In reporting her findings, Khusnutdinova
suggested that the Tatars’ love of work reflected their adoption of Islam. Their
clannishness stemmed from the fact that most of them had lived in rural areas
until relatively recently, and their reputation for cleverness originated from
their past as merchants in Volga Bulgaria.
Concerning the ethnic Russians, the
Tatars and Chuvash said their positive qualities included kindness, generosity
and openness; and their negative ones included laziness and a proclivity to
drink too much. The Russians themselves used exactly the same terms to describe
themselves positively and negatively. According to Khusnutdinova, the positive
features of the Russians are “the reverse side of the negative and therefore
inseparable from the latter.”
And concerning the Chuvash, who are
Christian Turks historically, the Tatars and Russians noted the honesty and
directness of members of that community but said the Chuvash tended to be
sloppy and dirty. Perhaps significantly,
the Chuvash used the same terms, positive and negative, to describe themselves.

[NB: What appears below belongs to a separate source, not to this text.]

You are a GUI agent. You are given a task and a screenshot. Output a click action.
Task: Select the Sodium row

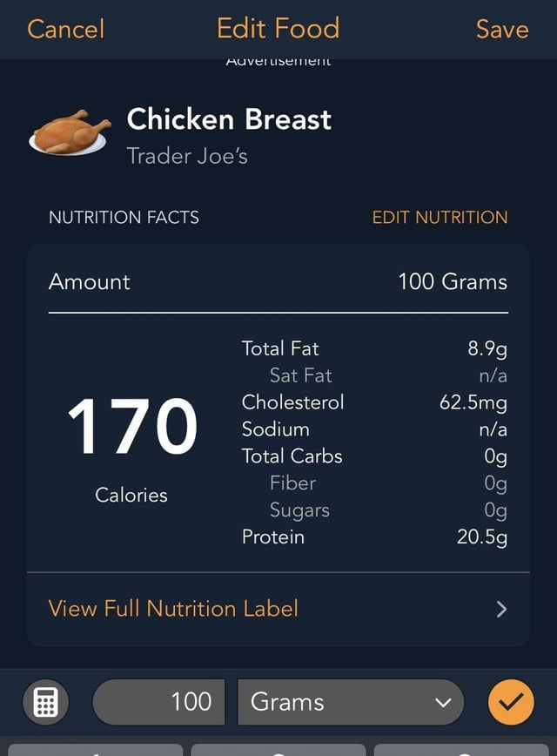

Khusnutdinova notes that Gennady Matveyev, an expert on the Chuvash, provides
an explanation for this pattern. He says that “for the overwhelming majority of
the Chuvash, they ‘stereotypically’ seek to live by their own labor... They
remain attached to the land. They
accepted Orthodoxy not so long ago, in the 16th century, and
therefore they still display aspect of agrarian pagan cults.” And as a result,
both they and others view them as sloppy or dirty.